Pull out every line of the listing below that contains the string "Select", and reproduce each such line in full.

____

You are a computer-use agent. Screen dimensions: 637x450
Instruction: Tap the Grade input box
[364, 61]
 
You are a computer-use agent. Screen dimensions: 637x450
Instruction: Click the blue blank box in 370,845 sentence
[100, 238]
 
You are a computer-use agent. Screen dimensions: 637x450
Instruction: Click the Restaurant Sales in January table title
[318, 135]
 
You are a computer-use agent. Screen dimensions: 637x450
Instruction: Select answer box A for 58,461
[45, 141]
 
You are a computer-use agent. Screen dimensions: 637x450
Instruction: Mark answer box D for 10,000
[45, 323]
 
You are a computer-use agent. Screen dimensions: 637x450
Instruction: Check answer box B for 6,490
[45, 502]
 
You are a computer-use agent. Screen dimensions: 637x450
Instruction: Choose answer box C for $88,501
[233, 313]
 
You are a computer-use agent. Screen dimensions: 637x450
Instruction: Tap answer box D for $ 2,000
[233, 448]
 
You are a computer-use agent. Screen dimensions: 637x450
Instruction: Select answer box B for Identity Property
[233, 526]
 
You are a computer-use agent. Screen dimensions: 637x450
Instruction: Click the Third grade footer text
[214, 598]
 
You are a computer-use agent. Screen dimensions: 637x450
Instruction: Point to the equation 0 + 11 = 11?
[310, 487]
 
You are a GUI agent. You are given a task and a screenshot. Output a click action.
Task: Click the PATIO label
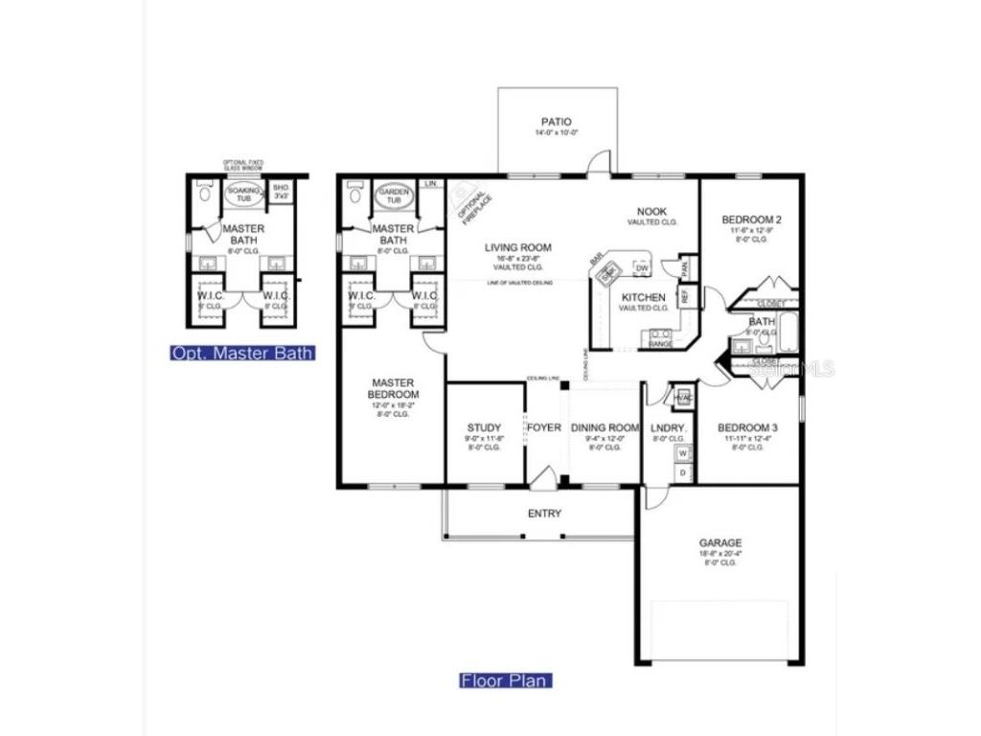click(556, 122)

____

(Full answer):
Instruction: Select answer box A for 58,461
Instruction: Select answer box B for Identity Property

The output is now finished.